I'm determined to try and keep going as normal at the minute,which entails going to work and keeping busy, but I don't know if it's stress, slight depression or insomnia, but I am so darned tired all the time. I had to take Wednesday off as my voice went and I had the scratchiest throat ever. Of course it could be that I had told most of my work colleagues the news and I got so many hugs that I probably picked up a germ or two! I was shopping in Tesco's after work today and had a little 'moment', where I was so tired that I just wanted to sit on the floor and cry! Not like me at all!
As part of my keeping normal routine I also did my Sunday evening nail paint. I used China Glaze Good Witch, from the Wizard Ohh Ahz collection, with a Bundle Monster Stamp, as I was in a definitely pink mood.
I also got some of my wedding pictures from Nikki, who is my son's girlfriend (currently studying photography). I've cropped the kids out of my absolute favourite one as I don't want to be showing them to the world without permission, but I love how she's captured our absolute happiness that day.

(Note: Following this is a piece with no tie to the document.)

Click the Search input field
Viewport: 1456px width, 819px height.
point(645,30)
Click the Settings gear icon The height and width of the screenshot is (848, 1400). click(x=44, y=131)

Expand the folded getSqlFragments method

And that picture encapsulates my feelings for Colin perfectly and that is what is going to keep me going through these next yucky, painful months! People at work and other friends have said how 'chipper' I am being, but I think that's the only way to be. If you fake the smile then eventually it sticks and feels real. I actually don't have to fake the smiles too much though as I keep forgetting about it, either that, or I'm making sick jokes about it. It's only at night time when I'm alone with my thoughts that I waver. So I just pop downstairs and have a cup of tea and read my Kindle until I get tired again. Colin has been an absolute angel about everything, even buying a book on how to cope being a husband to a wife with Breast Cancer. He has been helping to tidy up and clean which is probably more stressful than everything else, given my hoarder tendencies. I hate getting rid of my 'stuff', even though most of it is probably junk.
I'm also really relieved at the way work are handling all this. I'm getting 6 months full pay, followed by 6 months half-pay if necessary and hopefully I'll be able to return back for the new college year in September as normal. Of course it all depends on whether I need chemo and how many cycles I'll need, how I'm feeling and my fatigue levels, but I'm keeping September in my head as my target recovery time. Everyone at work has been so kind though, to the point where I get a bit teary when they're nice to me :')

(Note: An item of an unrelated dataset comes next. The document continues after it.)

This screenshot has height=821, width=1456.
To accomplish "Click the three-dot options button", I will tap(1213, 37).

I've told some of my more mature second year students that I'm leaving and why and they've been so adult about it, and that made me nearly well up, as well! I'm just so sorry that I won't be there when they leave college and move onto Uni or going into full time employment next year, as that is always my favourite time of the college year; watching them move onto the next step of their adult life. I really hope that they get a good replacement(temporary!) for me who will do them all proud and give them the pastoral care that they need. I just hate the feeling that I'm rushing them through their UCAS applications, but I want to get all their references done before I leave, if possible.

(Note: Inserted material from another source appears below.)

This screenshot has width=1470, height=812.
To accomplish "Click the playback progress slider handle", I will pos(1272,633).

Anyway, I'm going to stock up on of Bio-Oil this week, for my scars, and look for some comfy best style jammies, as it looks like I'll be leaving hospital with my drain in place (YUKKK!) and I don't want to be catching pipes on things! Also going to pop to Asda as they have some pretty cheap post surgery bras here for only £6.00!
Doesn't it look pretty?
So thanks for reading and I'll post an update after Monday's appointment.